PASSAGE -
=-=-=

Read The Second Sex Page 39


  As group representation and social types are generally defined by pairs of opposite terms, ambivalence will appear to be an intrinsic property of the Eternal Feminine. The saintly mother has its correlation in the cruel stepmother, the angelic young girl has the perverse virgin: so Mother will be said sometimes to equal Life and sometimes Death, and every virgin is either a pure spirit or flesh possessed by the devil.

  It is obviously not reality that dictates to society or individuals their choices between the two opposing principles of unification; in every period, in every case, society and individual decide according to their needs. Very often they project the values and institutions to which they adhere onto the myth they adopt. Thus paternalism that calls for woman to stay at home defines her as sentiment, interiority, and immanence; in fact, every existent is simultaneously immanence and transcendence; when he is offered no goal, or is prevented from reaching any goal, or denied the victory of it, his transcendence falls uselessly into the past, that is, it falls into immanence; this is the lot assigned to women in patriarchy; but this is in no way a vocation, any more than slavery is the slave’s vocation. The development of this mythology is all too clear in Auguste Comte. To identify Woman with Altruism is to guarantee man absolute rights to her devotion; it is to impose on women a categorical must-be.

  The myth must not be confused with the grasp of a signification; signification is immanent in the object; it is revealed to consciousness in a living experience, whereas the myth is a transcendent Idea that escapes any act of consciousness. When Michel Leiris in L’âge d’homme (Manhood) describes his vision of female organs, he provides significations and does not develop a myth. Wonder at the feminine body and disgust for menstrual blood are apprehensions of a concrete reality. There is nothing mythical in the experience of discovering the voluptuous qualities of feminine flesh, and expressing these qualities by comparisons to flowers or pebbles does not turn them into myth. But to say that Woman is Flesh, to say that Flesh is Night and Death, or that she is the splendor of the cosmos, is to leave terrestrial truth behind and spin off into an empty sky. After all, man is also flesh for woman; and woman is other than a carnal object; and for each person and in each experience the flesh is takes on singular significations. It is likewise perfectly true that woman—like man—is a being rooted in nature; she is more enslaved to the species than the male is, her animality is more manifest; but in her as in him, the given is taken on by existence; she also belongs to the human realm. Assimilating her with Nature is simply a prejudice.

=-=-=

RAW DATA -
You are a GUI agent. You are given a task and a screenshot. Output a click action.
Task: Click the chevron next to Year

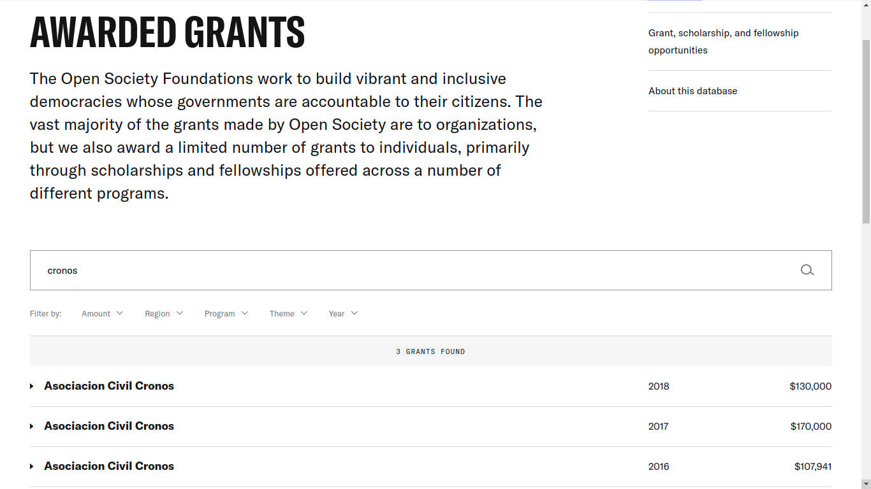pyautogui.click(x=355, y=313)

=-=-=

WORK INSTRUCTIONS -
#1 Rewrite the part of the passage on the Eternal Feminine starting with "Read The Second" and going on through "by the devil.", changing "stepmother" to "witch".
#2 Using the passage on the Eternal Feminine, answer yes or no to each statement below and quote the words that decide it. (a) Mother is said sometimes to equal Life and sometimes Death. (b) Michel Leiris develops a myth when he describes his vision of female organs. (c) Woman is less enslaved to the species than the male is.

COMPLETED EXERCISE -
#1
Read The Second Sex Page 39


  As group representation and social types are generally defined by pairs of opposite terms, ambivalence will appear to be an intrinsic property of the Eternal Feminine. The saintly mother has its correlation in the cruel witch, the angelic young girl has the perverse virgin: so Mother will be said sometimes to equal Life and sometimes Death, and every virgin is either a pure spirit or flesh possessed by the devil.

#2
(a) Yes: "so Mother will be said sometimes to equal Life and sometimes Death"
(b) No: "he provides significations and does not develop a myth"
(c) No: "she is more enslaved to the species than the male is"